Layers of the Hijab is a three-year project of immersion into the world of teenage East African girls. We collaborated to create visual artwork and poetry that was exhibited in a gallery, along with poetry reading and an artist panel discussion. Through the workshop, the girls developed strong voices and clarity on navigating the multiple cultures and roles in their lives. They shared their ideas and process with the community in an engaging discussion where they educated the greater community on the hijab. In the following year, I created wire portraits of the girls that were part of a sound installation.
The Colors We Wear germinated from the Layers of the Hijab project where previous participants suggested that the project continue with younger East African teenage girls making scarves. In the third phase of the workshops we dyed silk and made scarves. At the Artist Panel, the young women shared their art, talked about the artistic process, the significance of scarves, and offered scarf wearing advice.
Women’s Art and Culture Workshop is a partnership with the Senior Housing Assistance Group that provides senior women a creative outlet for self-reflection, advocacy, and community building around topics that are relevant to the cultural complexities of their lives. This diverse group includes a community of African American and Immigrant women. The aim of this partnership is to offer a practical exploration as to how the arts can be used by the women to create powerful individual and communal transformations on their own terms. You can view a video of the project here.
The Sacred You and Me Mosaic and Audio is an arts and culture workshop where teaching artists and elderly women aged 65-95 from varying faiths and ethnic backgrounds meet weekly to share experiences, cultures, and stories that are expressed through art making. Many had never spoken before with a woman from another culture. The partaking of food, holiday traditions, and crafts turned into a heartfelt sharing of life’s turning points and one’s deepest held secrets.
SouthEast Effective Development (SEED) is a non-profit, community development organization whose mission is to strengthen and revitalize southeast Seattle neighborhoods through its three program areas of economic development, arts and culture, and affordable housing. Its SEED’s Arts Programs enriches the lives of area residents through art and culture. Through this program, SEEDArts Public Art Workshop (PAWs) was developed by Mary Coss, which engages urban youth from Southeast Seattle in art making outside of school. All of the resident sites are section 8 housing with a diverse population. You can read more about SEEDArts here.
- Lilac Lodge is owned and managed by SEED. Residents and Cleveland High School students collaborated with Mary Coss and Sarah Fansler to fabricate and install several public artworks including several sculptures, a mosaic walkway, signage, raised garden walls, and a trellis.

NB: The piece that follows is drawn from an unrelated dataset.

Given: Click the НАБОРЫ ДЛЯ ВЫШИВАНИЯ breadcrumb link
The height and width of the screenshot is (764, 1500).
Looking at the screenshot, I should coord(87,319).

- Findlay Sanctuary is a pocket park in Southeast Seattle. Mary Coss and Sultan Mohamed led workshops with local middle school youth installing public art on the site over a course of five years. Art included a cast bronze eagle inlay, metal fabricated birds on a wire, bird and bat houses, and mosaic signage.
- Tree of Hope and Knowledge is located at a transitional housing residence called Katherine’s Place. Working with local high school students, Mary Coss and Sarah Fansler led the project that includes an extensive mosaic of a tree imbedded with clay masks of the participating students, and yards of forged vines with leaves. The work celebrates the legacy of St. Katherine.
- Children are a Window to the World is a collaborative project between resident children, poet, sculptor Sabah Al Dhaher and Mary Coss at Katherine’s Place. The children carved and cast poems and images in bronze. These were inlaid in granite sculptures that the students carved into.
- Memoir Mosaic is a SEEDArts Youth Art Residency summer program where ten resident teens assisted lead artists Mary Coss and Sultan Mohammed with the design and fabrication of a giant clay mosaic for a park plaza at the Rainier Vista housing community. The design concept is that of rings of a tree trunk, with each ring representing a decade in the ninety-year history of the site. Using lettering stamps and freehand, students imprinted the historical statements they gathered through research and interviews conducted during the workshop.
Hit the Streets is a program of Coyote Central. Underserved youth from Central and South Seattle are hired to make public art for their community in this summer work program. Every summer 24 adolescents aged 12-14 work with a team of professional public artists to create art for a neighborhood park, garden, street corner, or vacant lot. You can learn more about the Hit The Streets program here. Mary Coss was lead artist and project designer on the following projects.
- Fantasy Bicycle is a metal sculpture made of recycled mechanical parts and built by youth in the summer of 2012 to provide a street front presence for the Coyote Shop that does welding, woodworking and bicycle building.
- Cherry Street Fence features steel panels interspersed with carved wooden totem elements and twisted steel bars that comprise a 42′ fence along the southeastern border of Coyote Central’s campus at 23rd & Cherry. This project was in partnership with Starbucks.
- Seeds of Jazz celebrates the neighborhood’s rich jazz tradition through a series of enameled seed-shaped panels with cast aluminum leaves. These gateway seeds are mounted on the fence of a thriving p-patch across the street from Washington Hall, the site of several historic jazz performances. These seeds trace the history of jazz music in Seattle and represent gestation, growth, and the blossoming of ideas and improvisation.